擬桿菌屬是重要的臨床病原體,存在于大多數厭氧感染中,相關死亡率超過19%,當這些細菌停留在腸道中時,它們通常與宿主保持著一種復雜且有益的關系,當它們脫離這種共生狀態時會導致嚴重的病理狀態,包括在身體多個部位形成菌血癥和膿腫[27]。基因組學和蛋白質組學的分析極大地加深了我們對擬桿菌屬等物種適應人類腸道環境并在其中生長方式的理解[28]。例如:① 感知和適應營養供應的復雜系統;② 多泵系統排出有毒物質;③ 影響宿主免疫系統以控制其他(競爭的)病原體的能力。在所有厭氧病原體中,擬桿菌屬具有最高的耐藥率[29]。臨床上,擬桿菌屬對許多抗生素的耐藥性增加,包括頭孢西丁、克林霉素、甲硝唑、碳青霉烯類和氟喹諾酮類藥物(如加替沙星、左氧氟沙星和莫西沙星)。本研究中,擬桿菌屬的相對豐度在膽囊結石伴膽囊炎+結直腸癌組較膽囊切除+結直腸癌組和正常膽囊+結直腸癌組降低。提示長期患膽囊結石伴膽囊炎可能會破壞人體與腸道菌群互利共生的平衡狀態,從而影響疾病的發生發展。

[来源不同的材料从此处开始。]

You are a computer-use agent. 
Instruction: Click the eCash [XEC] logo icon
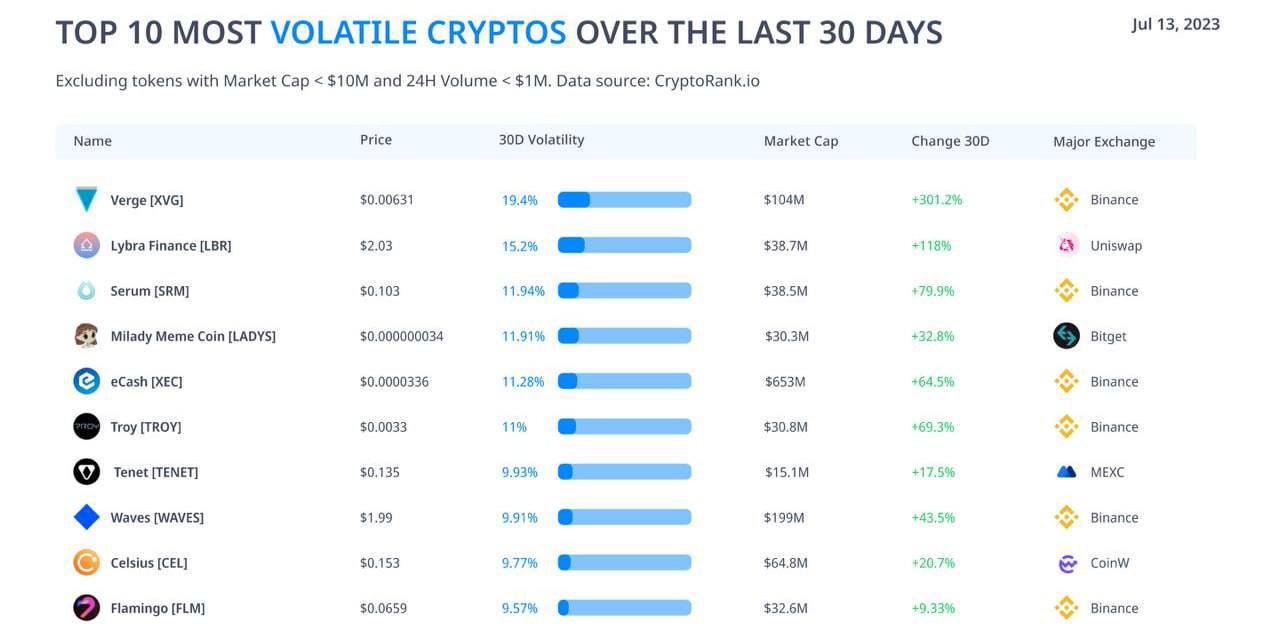(x=87, y=381)
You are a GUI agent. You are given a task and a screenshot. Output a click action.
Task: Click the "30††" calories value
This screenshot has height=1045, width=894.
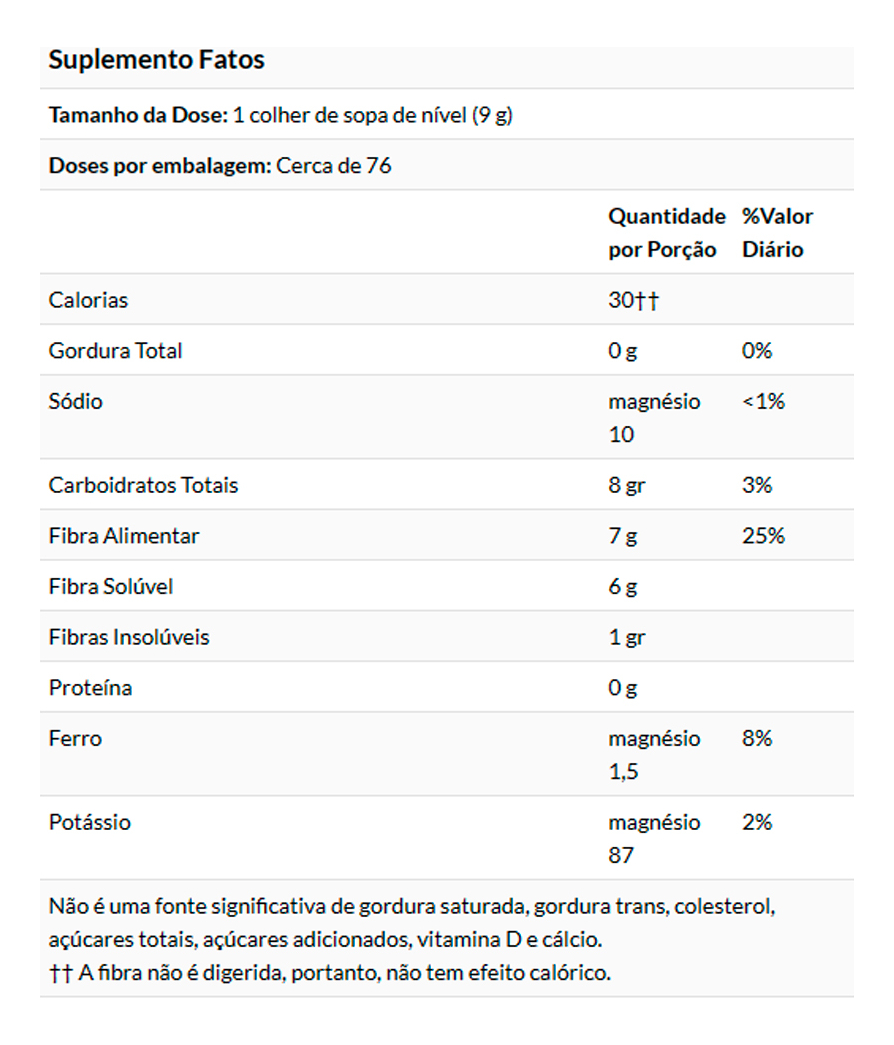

梭桿菌屬是一種革蘭陰性厭氧菌,是健康人口腔和胃腸道微生物群中天然存在的共生微生物之一,一直被認為是一種條件致病菌[30-31]。有研究[32]發現,梭桿菌屬可以穿透腫瘤細胞并引起促炎細胞因子的釋放,包括IL-6、IL-8和腫瘤壞死因子-α,幫助構建結直腸癌發生的免疫微環境。梭桿菌屬相關結直腸癌的潛在機制[33]包括:① 突變的上皮細胞導致局部腸道屏障受損,這使梭桿菌屬有機會黏附并侵入上皮細胞。一旦梭桿菌黏附素A(fusobacterium adhesin A,FadA;梭桿菌屬的一種膜蛋白)與E-鈣黏蛋白結合并被上皮細胞內化,β-連環蛋白信號通路就會被激活。② 磷酸化的β-catenin會從細胞質進入細胞核,促進核轉錄因子-κB(nuclear factor kappa B,NF-κB)基因、促炎基因和許多其他癌基因的表達。 ③ 惡性腫瘤的腸道微環境是缺氧和酸性的,梭桿菌屬比其他細菌更適合在此條件下繁殖。梭桿菌屬引起髓系來源抑制細胞(myeloid-derived suppressor cells,MDSCs)的富集,進而抑制抗腫瘤免疫并促進結直腸黏膜細胞癌變的發生。Keren等[12]研究發現,梭桿菌門在健康自愿者組的相對豐度較膽囊切除術組明顯降低。本研究發現,梭桿菌門的相對豐度在膽囊結石伴膽囊炎+結直腸癌組增高,與膽囊切除+結直腸癌組相比差異無統計學意義(P>0.05),與正常膽囊+結直腸癌組相比差異具有統計學意義(P<0.05)。與膽囊切除+結直腸癌組和正常膽囊+結直腸癌組相比,梭桿菌屬和白細胞介素-6在膽囊結石伴膽囊炎+結直腸癌組明顯增高,且差異均具有統計學意義(P<0.05)。由此提示:長期患膽囊結石伴膽囊炎的患者,腸道中梭桿菌屬的富集可能促進了炎癥細胞因子(如白細胞介素-6)的釋放,為腸道創造了一個腫瘤發生的免疫微環境,引起腸道長期的慢性炎癥,進而促進結直腸癌的發生發展。這與之前的研究認為膽囊切除術后梭桿菌屬富集促進結直腸癌的發生發展的研究結論不一致。可能的原因是膽囊切除術之前長期膽囊結石伴膽囊炎已經引起腸道菌群的改變,甚至導致癌前病變。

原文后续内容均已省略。